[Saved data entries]
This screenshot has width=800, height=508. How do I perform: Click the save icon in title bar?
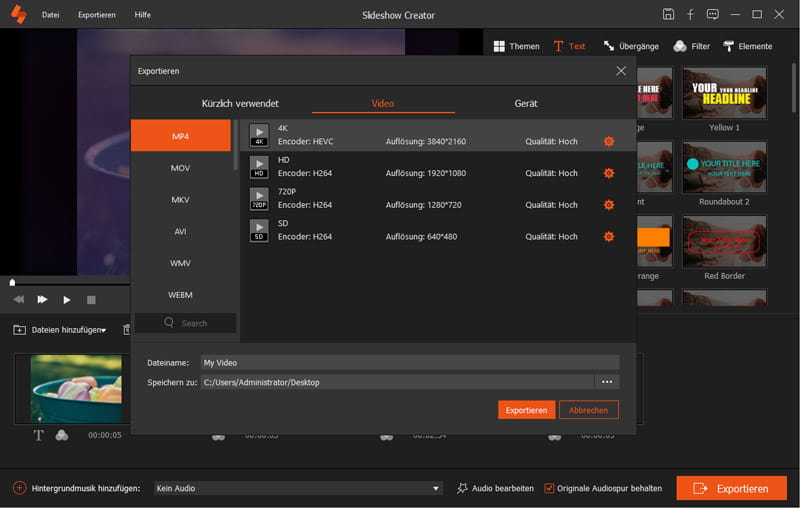tap(668, 15)

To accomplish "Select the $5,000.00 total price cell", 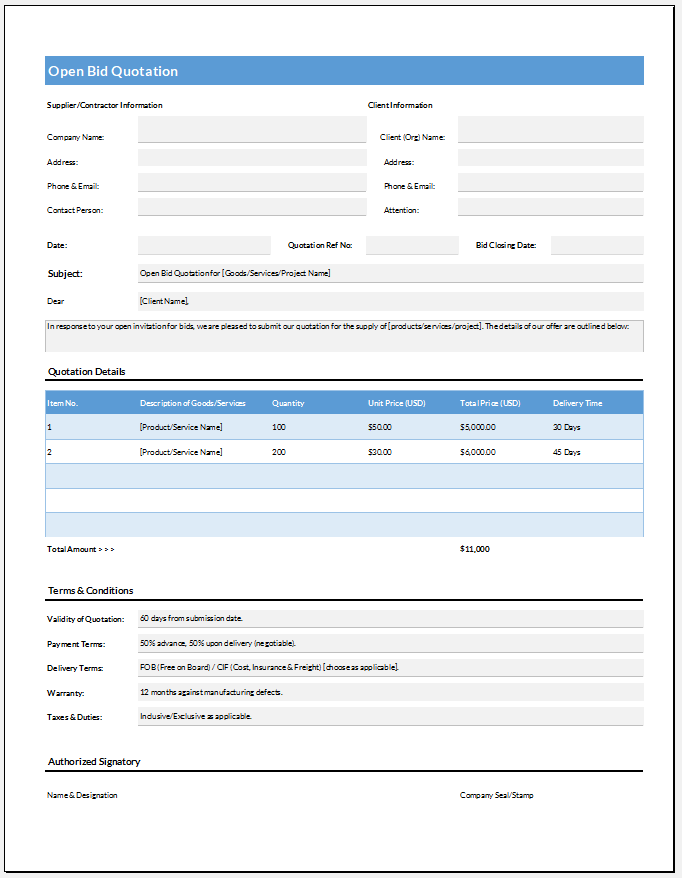I will pyautogui.click(x=478, y=427).
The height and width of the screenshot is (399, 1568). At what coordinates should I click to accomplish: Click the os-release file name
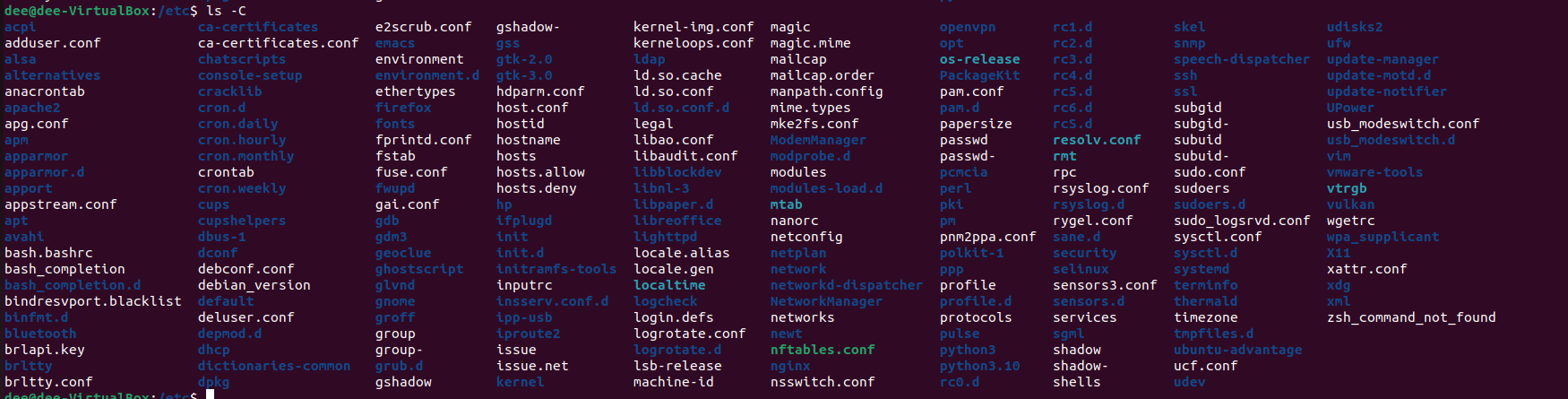tap(979, 59)
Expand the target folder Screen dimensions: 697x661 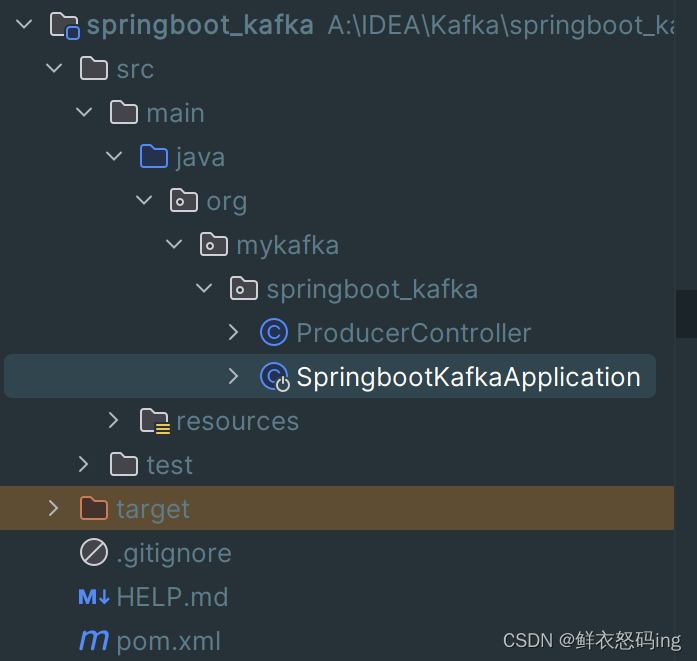pyautogui.click(x=53, y=509)
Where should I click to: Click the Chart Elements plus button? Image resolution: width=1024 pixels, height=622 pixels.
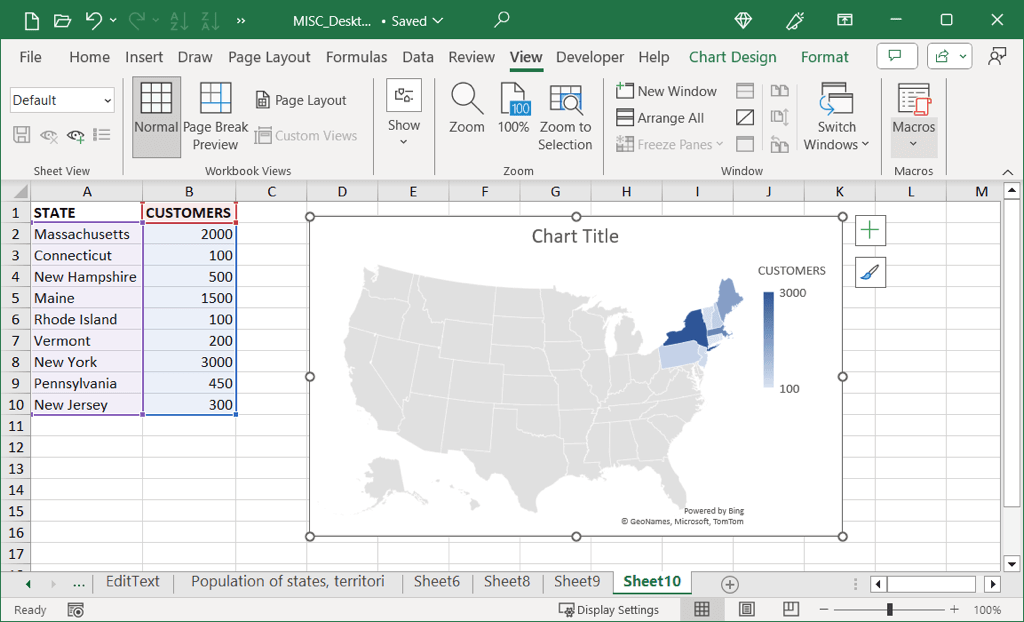[x=870, y=231]
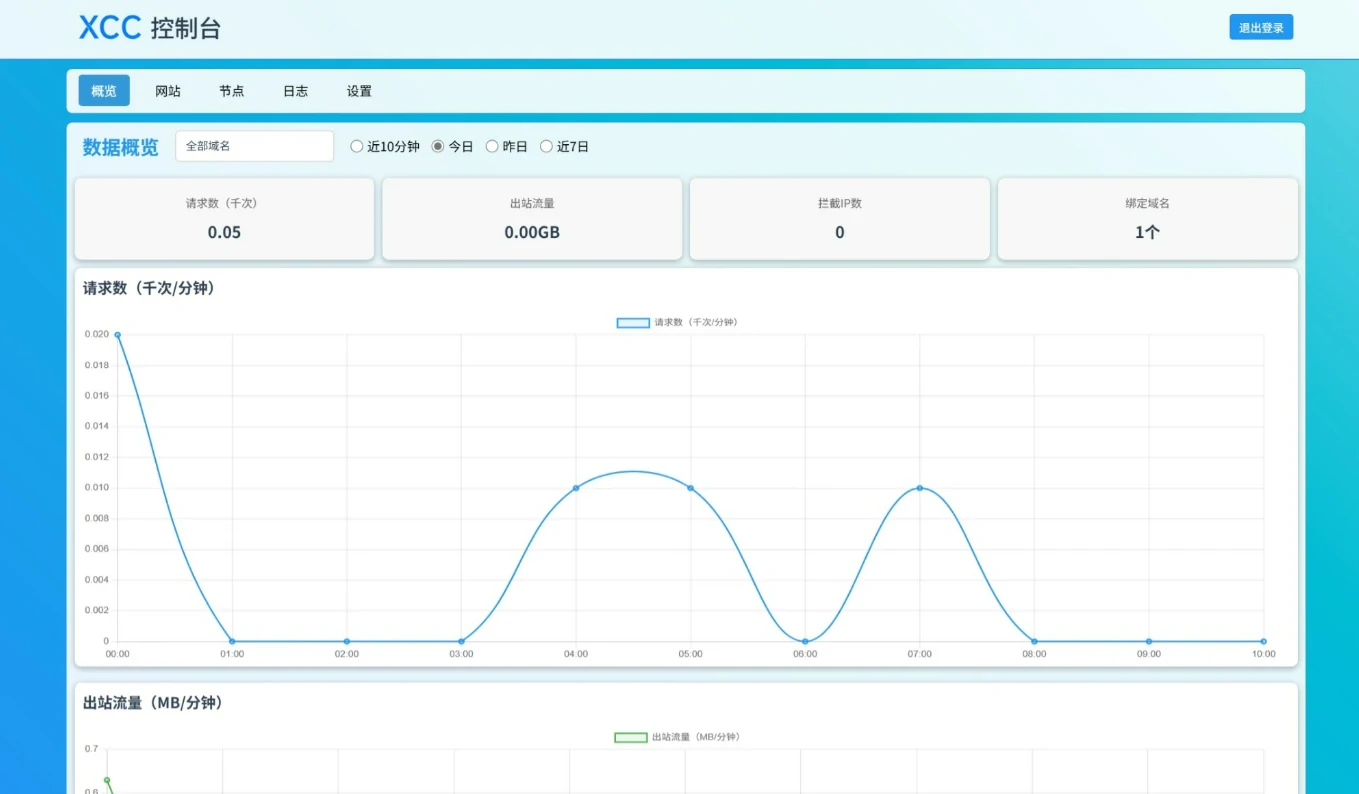Toggle the 出站流量 green legend swatch

pos(631,738)
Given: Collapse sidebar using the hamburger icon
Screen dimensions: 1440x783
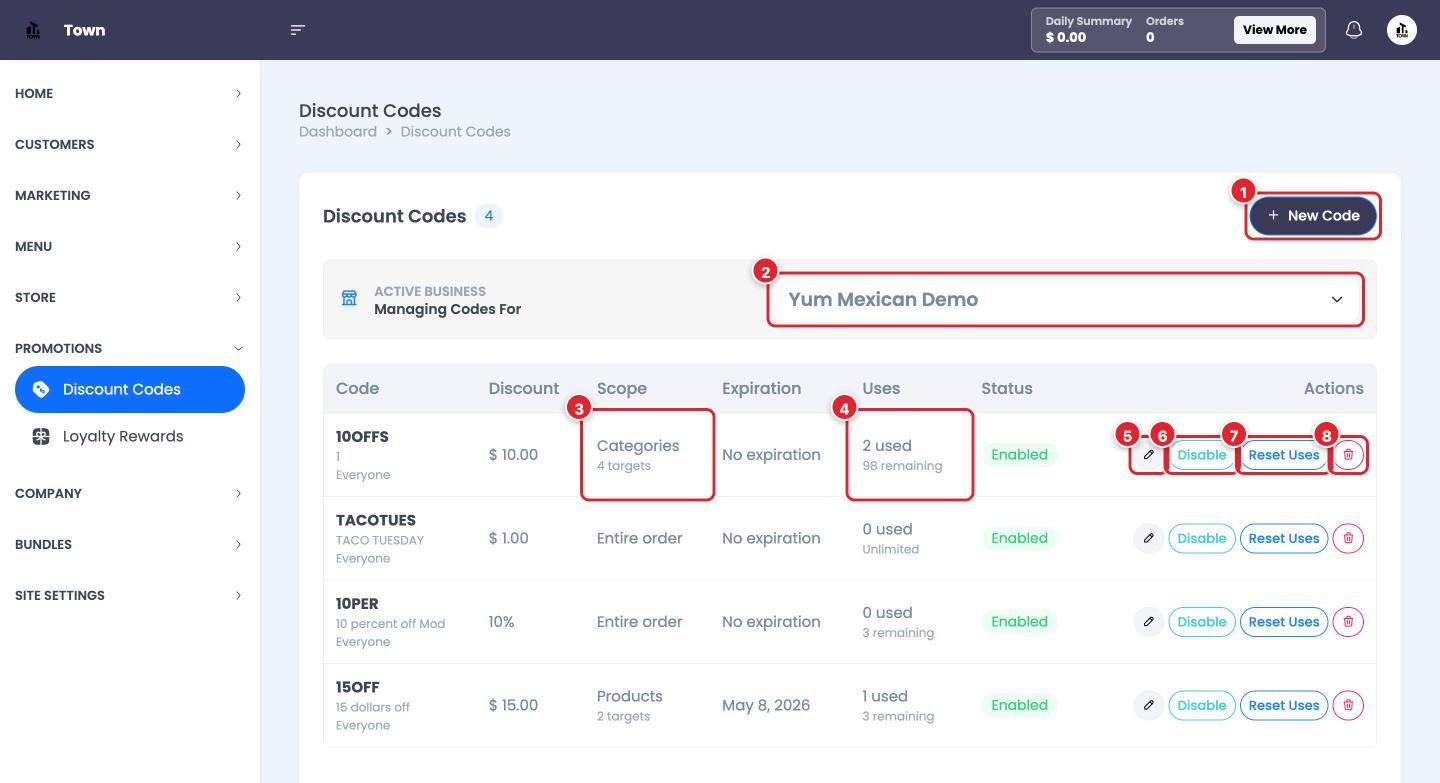Looking at the screenshot, I should [x=297, y=30].
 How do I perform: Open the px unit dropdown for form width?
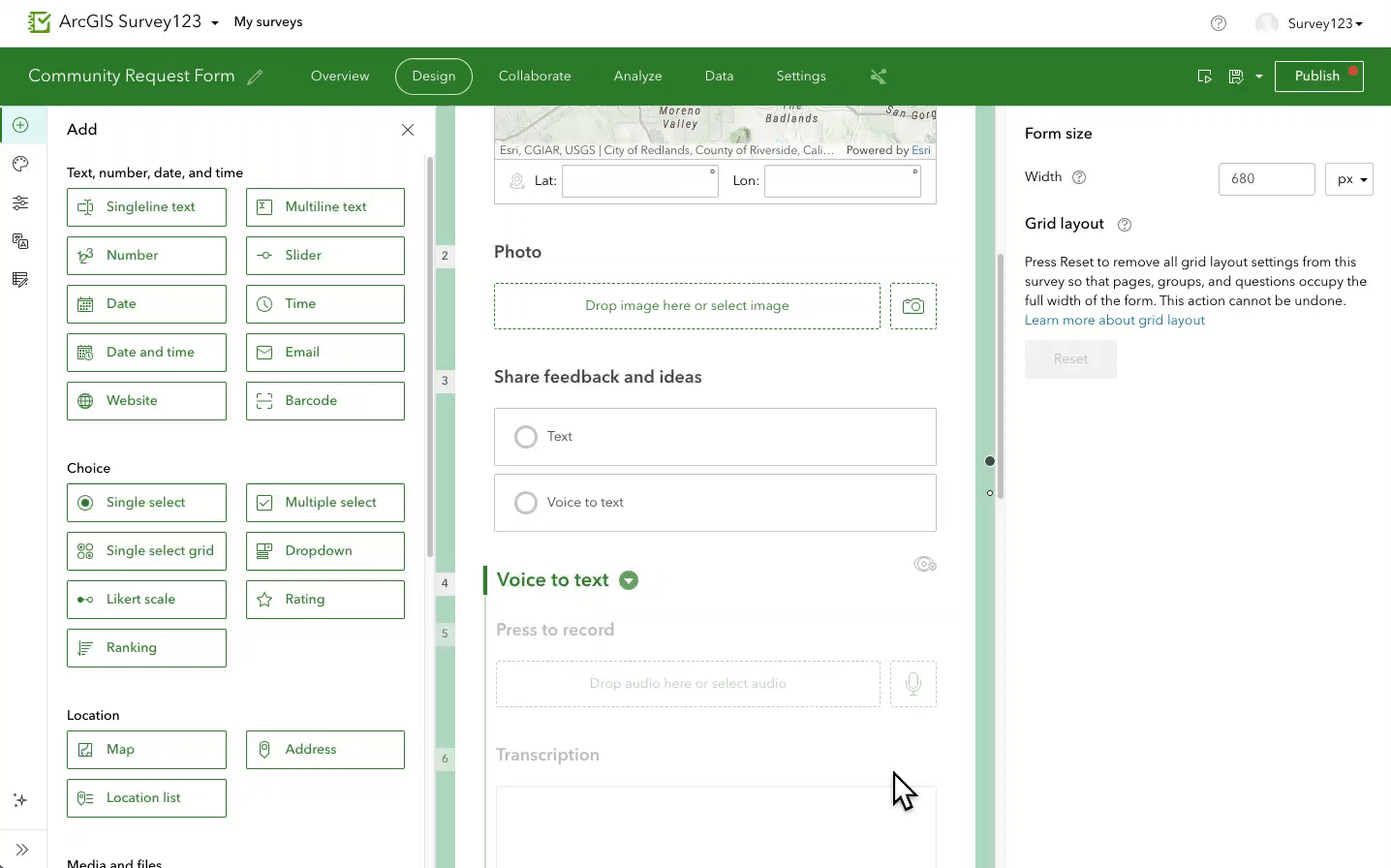pyautogui.click(x=1349, y=179)
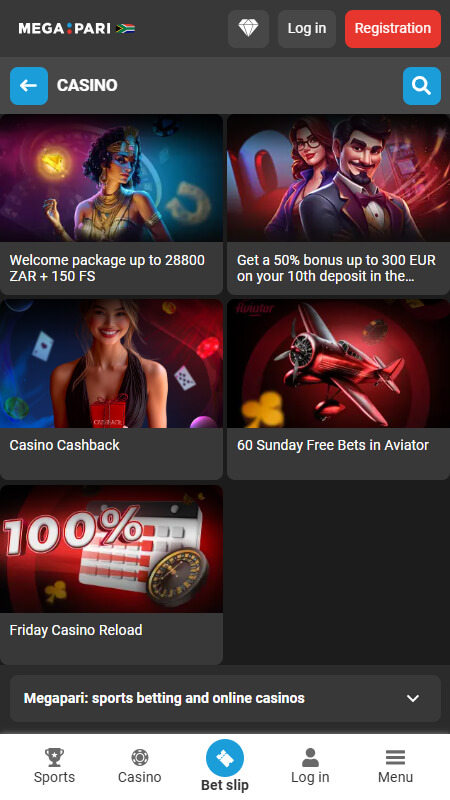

» **What is expected**: A word-for-word copy is required of the lines above from the line with "Given: Collapse sidebar" through the last line of the data; no other lines and no pictures belong in it.

» **Answer space**:
Given: Collapse sidebar using the hamburger icon
Screen dimensions: 1440x783
Looking at the screenshot, I should [x=297, y=30].
 How do I perform: Open the px unit dropdown for form width?
pyautogui.click(x=1349, y=179)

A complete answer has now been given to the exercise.